In our analysis of this synthetic dataset, we discovered multiple instances where such linkage attacks were possible. Here's a demonstrative example:

...On October 21, 2022, the Company entered into an amendment to the Credit Agreement, dated as of July 15, 2020 (the ""Original Credit Agreement""), among the Company, the lenders named therein, and JPMorgan Chase Bank, N.A., as administrative agent for the lenders (the ""Amended Credit Agreement""). The Amended Credit Agreement amends and restates the Original Credit Agreement in its entirety. The Amended Credit Agreement provides for a new credit facility of $1.25 billion, which includes a $1.0 billion revolving credit facility and a $250 million term...

...is available for review on www.aptiv.com under the Investors section. The Company's entry into the Amended Credit Agreement is expected to provide the Company with increased financial flexibility and liquidity to support its business operations and strategic...

The search query that reveals the original document:

                    the lenders named therein, and JPMorgan Chase Bank, N.A., as administrative agent site:www.aptiv.com
                

Google search results showing linkage attack matches

This example demonstrates how even carefully anonymized synthetic data can leak identifying information.
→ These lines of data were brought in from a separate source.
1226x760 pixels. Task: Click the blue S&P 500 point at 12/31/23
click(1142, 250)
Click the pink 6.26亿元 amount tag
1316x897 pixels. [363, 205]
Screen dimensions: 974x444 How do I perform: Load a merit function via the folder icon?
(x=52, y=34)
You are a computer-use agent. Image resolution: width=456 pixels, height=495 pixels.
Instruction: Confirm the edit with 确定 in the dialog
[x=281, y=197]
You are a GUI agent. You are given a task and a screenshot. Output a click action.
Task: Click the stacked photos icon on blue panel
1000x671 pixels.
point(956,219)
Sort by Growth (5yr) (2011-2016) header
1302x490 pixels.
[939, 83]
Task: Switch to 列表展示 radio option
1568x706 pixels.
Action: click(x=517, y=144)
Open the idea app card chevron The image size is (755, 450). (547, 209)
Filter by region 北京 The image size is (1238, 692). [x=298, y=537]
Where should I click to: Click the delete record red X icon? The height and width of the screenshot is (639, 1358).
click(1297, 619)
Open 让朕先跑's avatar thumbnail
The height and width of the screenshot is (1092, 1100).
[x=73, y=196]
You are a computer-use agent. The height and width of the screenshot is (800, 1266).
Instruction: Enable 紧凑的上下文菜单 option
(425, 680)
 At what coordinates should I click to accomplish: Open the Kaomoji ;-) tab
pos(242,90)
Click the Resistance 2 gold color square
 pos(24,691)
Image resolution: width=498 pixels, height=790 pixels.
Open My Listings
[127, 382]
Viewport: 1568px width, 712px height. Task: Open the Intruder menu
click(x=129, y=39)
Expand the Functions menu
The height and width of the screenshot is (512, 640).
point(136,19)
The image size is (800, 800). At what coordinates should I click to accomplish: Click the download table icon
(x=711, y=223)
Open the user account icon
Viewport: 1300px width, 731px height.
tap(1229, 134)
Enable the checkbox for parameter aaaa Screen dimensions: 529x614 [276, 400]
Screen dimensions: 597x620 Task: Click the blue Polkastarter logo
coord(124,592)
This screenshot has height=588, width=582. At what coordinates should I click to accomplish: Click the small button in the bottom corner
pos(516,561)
Despite replacing the company name with the generic phrase "the Company", the presence of specific legal phrases combined with the website URL creates a direct link to the original entity. The match of multiple data points across different parts of the text provides high-confidence identification, undermining the privacy guarantees of the synthetic data generation process.

Method 2: Structural Analysis

1. PII Identification and Masking

What we did? We used three types of NER models to identify PII and Mask in the dataset: spaCy(en_core_web_lg-3.8.0), Gliner(gliner-bi-small-v1.0), and Gretel Gliner(gretel-gliner-bi-small-v1.0).
We identified PIIs like names, emails, organizations, locations, and phone numbers. We then anonymized the PIIs by replacing them with placeholders like <NAME>, <EMAIL>, <ORGANIZATION>, <LOCATION>, and <PHONE>.

Results: Spacy identified significantly more PII instances (>100x) compared to Gretel's GLiNER PII detection model. While Spacy did have some false positives, Gretel's model demonstrated notably higher false negatives - a critical concern for privacy preservation.

2. Clustering Analysis: K-Means

Results: The kneedle algorithm consistently identified 8 as the optimal number of clusters across different PII masking approaches. This was particularly interesting as the original dataset reportedly contained only 3 kinds of documents, i.e., 10-K, 10-Q, and 8-k SEC filings drawn from a set of 14,306 documents. Inertia began to plateau around number of clusters equaling 8.

3. Distribution Analysis

What we did? We analyzed the distribution of documents across the identified clusters by computing document frequencies per cluster. We performed this analysis separately on the outputs from each PII detection model. We present the results of frequency count across cluster heads for spaCy here.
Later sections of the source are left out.